A visualisation of the temperature values distribution and the “average” temporal trend.

```
hist(sim_temp[[1]]$x,
xlab="Temperature (°C)",
main="Histogram of simulated temperatures")
plot(sim_temp[[1]]$date,
sim_temp[[1]]$x,
main="Simulated temperatures seasonal trend",
xlab="Date", ylab="Temperature (°C)", ylim=c(0,35))
```

Float numbers in the temperature matrix would slow the computational speed, thus we first multiply them by 1000 and then transform them in integer numbers.

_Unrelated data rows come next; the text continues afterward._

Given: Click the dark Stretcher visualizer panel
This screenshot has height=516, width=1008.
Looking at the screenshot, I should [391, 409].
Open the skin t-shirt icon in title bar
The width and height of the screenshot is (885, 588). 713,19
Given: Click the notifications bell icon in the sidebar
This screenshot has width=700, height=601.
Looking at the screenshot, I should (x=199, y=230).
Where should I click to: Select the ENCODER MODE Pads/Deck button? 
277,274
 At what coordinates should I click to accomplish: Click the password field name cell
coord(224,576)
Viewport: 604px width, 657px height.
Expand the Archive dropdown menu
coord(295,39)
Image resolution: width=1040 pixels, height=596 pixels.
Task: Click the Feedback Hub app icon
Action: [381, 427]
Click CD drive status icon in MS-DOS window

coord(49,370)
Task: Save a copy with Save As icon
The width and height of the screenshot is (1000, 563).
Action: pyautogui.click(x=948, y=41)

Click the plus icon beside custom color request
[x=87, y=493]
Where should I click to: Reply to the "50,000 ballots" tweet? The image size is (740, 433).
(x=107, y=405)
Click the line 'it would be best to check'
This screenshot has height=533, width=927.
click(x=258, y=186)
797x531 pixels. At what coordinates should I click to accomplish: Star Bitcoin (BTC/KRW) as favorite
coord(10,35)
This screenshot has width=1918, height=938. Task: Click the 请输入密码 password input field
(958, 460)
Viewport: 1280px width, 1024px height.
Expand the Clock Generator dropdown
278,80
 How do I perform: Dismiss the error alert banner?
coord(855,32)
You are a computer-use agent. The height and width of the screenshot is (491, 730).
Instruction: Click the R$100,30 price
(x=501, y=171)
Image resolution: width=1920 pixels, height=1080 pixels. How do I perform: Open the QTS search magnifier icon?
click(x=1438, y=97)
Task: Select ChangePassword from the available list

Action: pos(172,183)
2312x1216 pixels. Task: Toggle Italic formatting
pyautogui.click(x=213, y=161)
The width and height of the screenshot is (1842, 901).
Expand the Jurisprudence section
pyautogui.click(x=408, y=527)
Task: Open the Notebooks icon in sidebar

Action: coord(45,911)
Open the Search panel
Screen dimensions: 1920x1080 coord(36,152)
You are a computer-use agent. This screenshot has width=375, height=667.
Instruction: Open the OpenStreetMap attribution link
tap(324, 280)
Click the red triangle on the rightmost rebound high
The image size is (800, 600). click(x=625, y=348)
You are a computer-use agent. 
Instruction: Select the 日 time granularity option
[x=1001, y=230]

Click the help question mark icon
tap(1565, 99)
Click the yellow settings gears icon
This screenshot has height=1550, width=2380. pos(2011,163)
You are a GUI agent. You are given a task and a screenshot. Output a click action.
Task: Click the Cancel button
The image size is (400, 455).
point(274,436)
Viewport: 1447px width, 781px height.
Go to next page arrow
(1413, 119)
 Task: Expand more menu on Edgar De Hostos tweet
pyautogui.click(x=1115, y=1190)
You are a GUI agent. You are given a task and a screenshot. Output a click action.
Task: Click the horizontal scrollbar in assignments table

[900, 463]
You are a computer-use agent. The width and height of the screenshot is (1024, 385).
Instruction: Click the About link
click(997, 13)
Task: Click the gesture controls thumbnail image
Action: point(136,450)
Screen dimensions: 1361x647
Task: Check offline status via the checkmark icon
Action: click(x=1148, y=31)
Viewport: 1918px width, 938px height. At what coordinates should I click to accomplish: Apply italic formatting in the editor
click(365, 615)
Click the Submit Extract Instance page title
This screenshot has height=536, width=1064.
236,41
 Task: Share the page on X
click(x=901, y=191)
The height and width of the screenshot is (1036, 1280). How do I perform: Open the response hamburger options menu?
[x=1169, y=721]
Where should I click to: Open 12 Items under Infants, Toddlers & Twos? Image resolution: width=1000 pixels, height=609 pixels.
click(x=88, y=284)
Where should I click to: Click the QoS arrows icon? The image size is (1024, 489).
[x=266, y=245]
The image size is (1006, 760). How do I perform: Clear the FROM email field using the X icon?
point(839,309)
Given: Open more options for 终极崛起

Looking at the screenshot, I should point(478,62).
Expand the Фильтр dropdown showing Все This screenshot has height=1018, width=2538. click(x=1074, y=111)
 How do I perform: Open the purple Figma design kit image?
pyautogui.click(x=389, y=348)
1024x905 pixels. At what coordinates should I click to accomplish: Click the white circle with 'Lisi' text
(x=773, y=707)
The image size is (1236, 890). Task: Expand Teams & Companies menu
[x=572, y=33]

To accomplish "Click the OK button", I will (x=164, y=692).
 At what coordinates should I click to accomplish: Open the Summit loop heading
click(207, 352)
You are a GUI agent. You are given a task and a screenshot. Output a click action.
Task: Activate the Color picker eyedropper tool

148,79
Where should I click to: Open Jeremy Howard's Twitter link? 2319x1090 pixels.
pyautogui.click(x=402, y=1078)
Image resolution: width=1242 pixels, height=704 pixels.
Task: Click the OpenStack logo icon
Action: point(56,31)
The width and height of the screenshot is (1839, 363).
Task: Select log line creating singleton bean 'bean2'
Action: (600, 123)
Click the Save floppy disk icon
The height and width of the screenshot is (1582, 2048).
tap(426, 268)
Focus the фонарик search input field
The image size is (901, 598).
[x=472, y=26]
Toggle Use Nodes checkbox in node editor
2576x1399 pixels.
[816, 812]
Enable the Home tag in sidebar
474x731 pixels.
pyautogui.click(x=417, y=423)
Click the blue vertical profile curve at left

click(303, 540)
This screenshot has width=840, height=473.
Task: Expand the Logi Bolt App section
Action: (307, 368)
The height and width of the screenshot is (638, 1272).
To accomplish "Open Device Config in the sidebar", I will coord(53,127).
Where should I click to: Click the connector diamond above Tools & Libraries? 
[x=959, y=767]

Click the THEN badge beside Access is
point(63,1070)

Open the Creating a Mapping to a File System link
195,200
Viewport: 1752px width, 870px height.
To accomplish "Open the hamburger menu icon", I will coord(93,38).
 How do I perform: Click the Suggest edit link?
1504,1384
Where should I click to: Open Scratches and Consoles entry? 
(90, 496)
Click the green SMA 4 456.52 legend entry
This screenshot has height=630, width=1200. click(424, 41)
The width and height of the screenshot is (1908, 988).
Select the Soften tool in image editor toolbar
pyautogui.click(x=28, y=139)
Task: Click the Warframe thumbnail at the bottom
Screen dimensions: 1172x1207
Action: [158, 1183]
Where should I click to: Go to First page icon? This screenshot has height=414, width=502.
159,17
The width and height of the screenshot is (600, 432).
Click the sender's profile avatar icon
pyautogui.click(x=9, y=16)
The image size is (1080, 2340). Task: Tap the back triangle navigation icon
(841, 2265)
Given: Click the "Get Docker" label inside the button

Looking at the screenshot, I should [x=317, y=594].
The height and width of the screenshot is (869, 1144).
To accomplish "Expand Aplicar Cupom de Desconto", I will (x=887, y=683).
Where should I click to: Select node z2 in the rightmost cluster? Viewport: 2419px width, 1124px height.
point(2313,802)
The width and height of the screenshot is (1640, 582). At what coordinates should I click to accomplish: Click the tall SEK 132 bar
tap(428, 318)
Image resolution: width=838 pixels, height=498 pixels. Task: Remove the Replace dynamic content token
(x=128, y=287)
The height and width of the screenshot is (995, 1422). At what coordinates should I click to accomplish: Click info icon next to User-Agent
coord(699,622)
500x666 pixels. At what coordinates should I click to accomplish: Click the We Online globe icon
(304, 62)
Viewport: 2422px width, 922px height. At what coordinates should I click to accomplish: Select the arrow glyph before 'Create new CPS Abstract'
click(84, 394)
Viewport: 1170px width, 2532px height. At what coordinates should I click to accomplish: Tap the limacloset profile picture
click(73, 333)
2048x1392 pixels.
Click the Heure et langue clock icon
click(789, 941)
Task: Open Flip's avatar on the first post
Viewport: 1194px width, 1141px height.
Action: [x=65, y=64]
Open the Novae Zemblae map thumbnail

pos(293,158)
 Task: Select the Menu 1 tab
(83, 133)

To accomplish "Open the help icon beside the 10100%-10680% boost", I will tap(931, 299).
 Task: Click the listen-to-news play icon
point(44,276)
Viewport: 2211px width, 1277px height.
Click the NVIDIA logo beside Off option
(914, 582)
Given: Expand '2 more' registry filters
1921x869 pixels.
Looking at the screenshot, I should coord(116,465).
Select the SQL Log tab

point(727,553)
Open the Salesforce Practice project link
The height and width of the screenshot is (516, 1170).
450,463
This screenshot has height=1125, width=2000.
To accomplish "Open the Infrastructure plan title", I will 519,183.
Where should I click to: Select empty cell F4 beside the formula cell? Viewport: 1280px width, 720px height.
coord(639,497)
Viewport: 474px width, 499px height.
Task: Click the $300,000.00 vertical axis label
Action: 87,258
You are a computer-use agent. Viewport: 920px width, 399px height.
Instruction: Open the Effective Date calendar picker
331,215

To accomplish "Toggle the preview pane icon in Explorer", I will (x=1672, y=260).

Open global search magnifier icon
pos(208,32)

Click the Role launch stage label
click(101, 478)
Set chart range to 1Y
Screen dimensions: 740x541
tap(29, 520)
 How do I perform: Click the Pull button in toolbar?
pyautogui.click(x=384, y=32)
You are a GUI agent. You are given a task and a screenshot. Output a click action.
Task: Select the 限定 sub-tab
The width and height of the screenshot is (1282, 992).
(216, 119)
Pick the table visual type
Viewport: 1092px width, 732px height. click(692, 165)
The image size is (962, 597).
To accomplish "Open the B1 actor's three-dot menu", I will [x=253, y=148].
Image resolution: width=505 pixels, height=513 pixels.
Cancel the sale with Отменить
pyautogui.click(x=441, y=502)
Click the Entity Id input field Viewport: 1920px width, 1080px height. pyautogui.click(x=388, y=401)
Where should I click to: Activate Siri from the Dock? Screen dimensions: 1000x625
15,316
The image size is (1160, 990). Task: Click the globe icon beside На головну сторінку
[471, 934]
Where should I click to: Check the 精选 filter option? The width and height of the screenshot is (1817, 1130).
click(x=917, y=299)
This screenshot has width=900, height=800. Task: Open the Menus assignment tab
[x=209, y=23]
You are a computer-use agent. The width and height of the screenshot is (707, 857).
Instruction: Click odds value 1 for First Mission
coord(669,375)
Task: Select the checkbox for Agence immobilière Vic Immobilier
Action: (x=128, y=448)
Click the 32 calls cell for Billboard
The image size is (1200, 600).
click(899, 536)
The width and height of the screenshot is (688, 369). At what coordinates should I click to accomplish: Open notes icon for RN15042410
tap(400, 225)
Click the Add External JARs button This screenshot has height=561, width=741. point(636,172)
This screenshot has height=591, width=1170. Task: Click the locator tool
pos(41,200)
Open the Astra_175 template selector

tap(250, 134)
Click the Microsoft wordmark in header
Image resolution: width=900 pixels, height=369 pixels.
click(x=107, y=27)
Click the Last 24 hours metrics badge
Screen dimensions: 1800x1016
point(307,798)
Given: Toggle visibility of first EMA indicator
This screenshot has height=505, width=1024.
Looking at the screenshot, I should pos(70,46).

We also transpose the matrix from long to wide format, because we conceptualize the module structure considering the rows as the spatial component (here = 1) and the columns as the temporal one.

```
df_temp=data.frame("Date" = sim_temp[[1]]$date, "temp" = sim_temp[[1]]$x)
w <- t(as.integer(df_temp$temp*1000))
```

We are now left with a few model parameters which need to be defined.

```
## Define the day of introduction (day 1)
str = 121
## Define the end-day of life cycle
endr = 121+365
## Define the number of eggs to be introduced
ie = 500
## Define the number of model iterations
it = 10 # The higher the number of simulation the better
## Define the number of liters for the larval density-dependent mortality
habitat_liters=1
#Define latitude and longitude for the diapause process
myLat=42
myLon=7
## Define the number of parallel processes (for sequential itarations set nc=1)
cl = 5
## Set output name for the *.RDS output will be saved
outname= paste0("dynamAedes_albo_ws_dayintro_",str,"_end",endr,"_niters",it,"_neggs",ie)
```

Running the model takes around 10 minutes with the settings specified in this example. `{r, eval=FALSE, echo=TRUE} simout=dynamAedes(species="albopictus", scale="ws", ihwv=habitat_liters, temps.matrix=w, startd=str, endd=endr, n.clusters=cl, iter=it, intro.eggs=ie, compressed.output=TRUE, lat=myLat, long=myLon, suffix=outname, verbose = FALSE)`

## Analyze the results `{r, echo=FALSE, results='hide',message=FALSE} simout=readRDS("dynamAedes_albo_ws_dayintro_121_end486_niters10_neggs500.RDS")`

We first explore the model output structure: the *simout* object is a nested list.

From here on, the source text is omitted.